▸ **DATA FOR THE TASK**:
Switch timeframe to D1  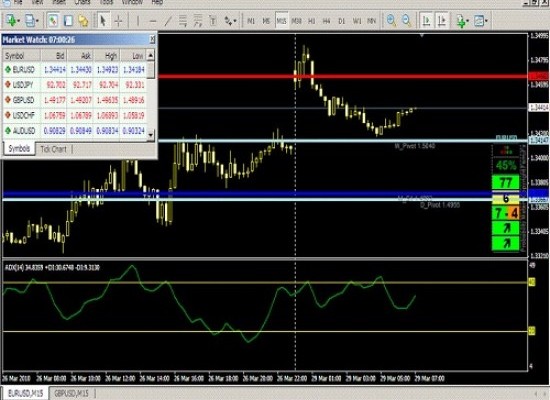[x=342, y=21]
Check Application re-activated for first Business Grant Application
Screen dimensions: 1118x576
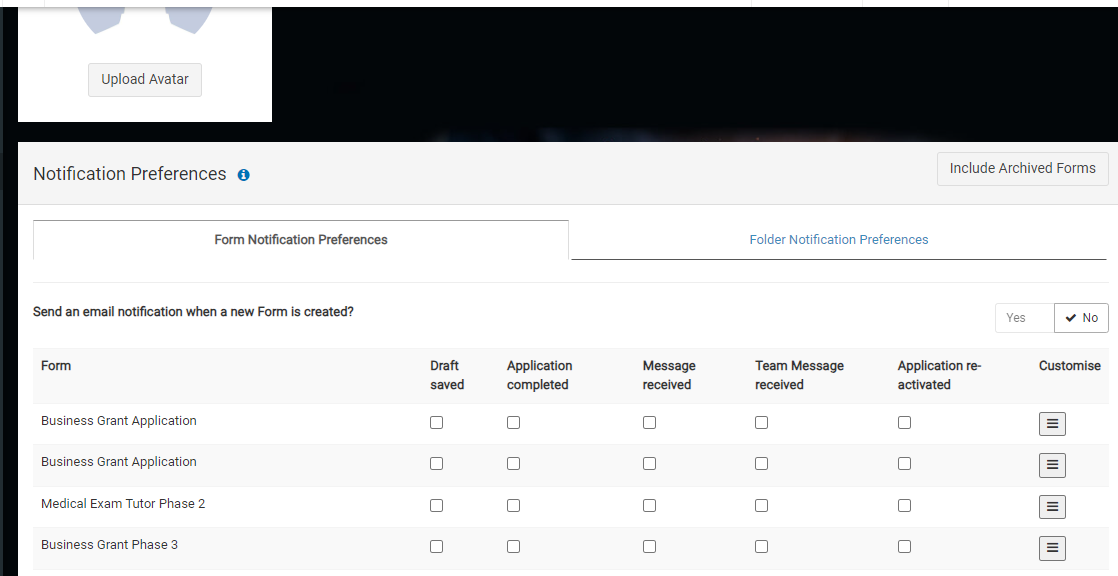904,423
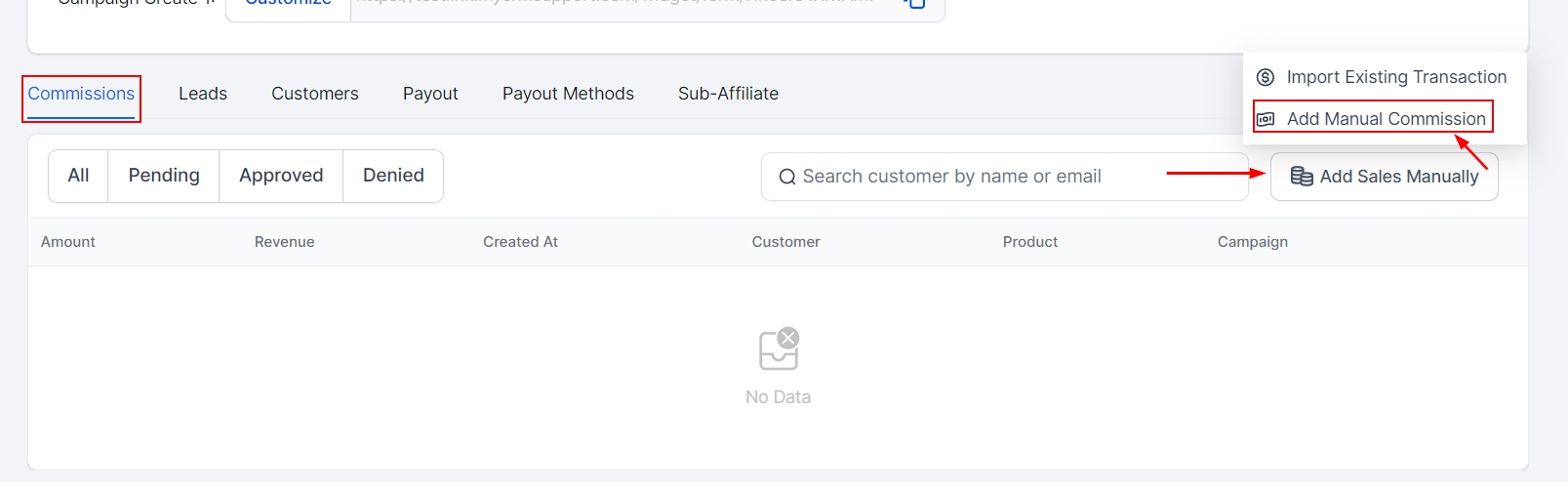The width and height of the screenshot is (1568, 482).
Task: Click the No Data empty inbox icon
Action: 779,349
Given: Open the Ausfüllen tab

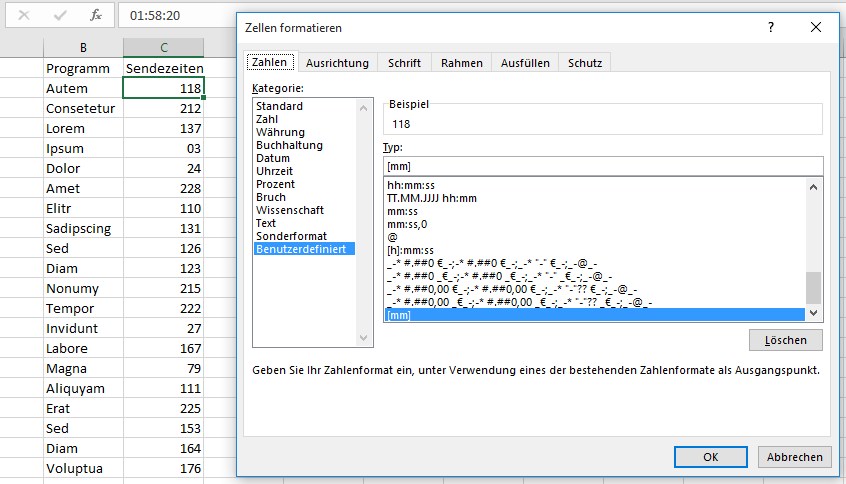Looking at the screenshot, I should click(524, 63).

▸ **WHAT YOU NEED TO DO**:
Rewrite as a numbered list, skipping blank lines and leaving out the pictures, the lines from the one containing "Check Application re-activated" through the end of the records.

▸ **TASK ANSWER**:
1. Check Application re-activated for first Business Grant Application
2. Screen dimensions: 1118x576
3. 904,423
4. The width and height of the screenshot is (1568, 482).
5. Task: Click the No Data empty inbox icon
6. Action: 779,349
7. Given: Open the Ausfüllen tab
8. Looking at the screenshot, I should click(524, 63).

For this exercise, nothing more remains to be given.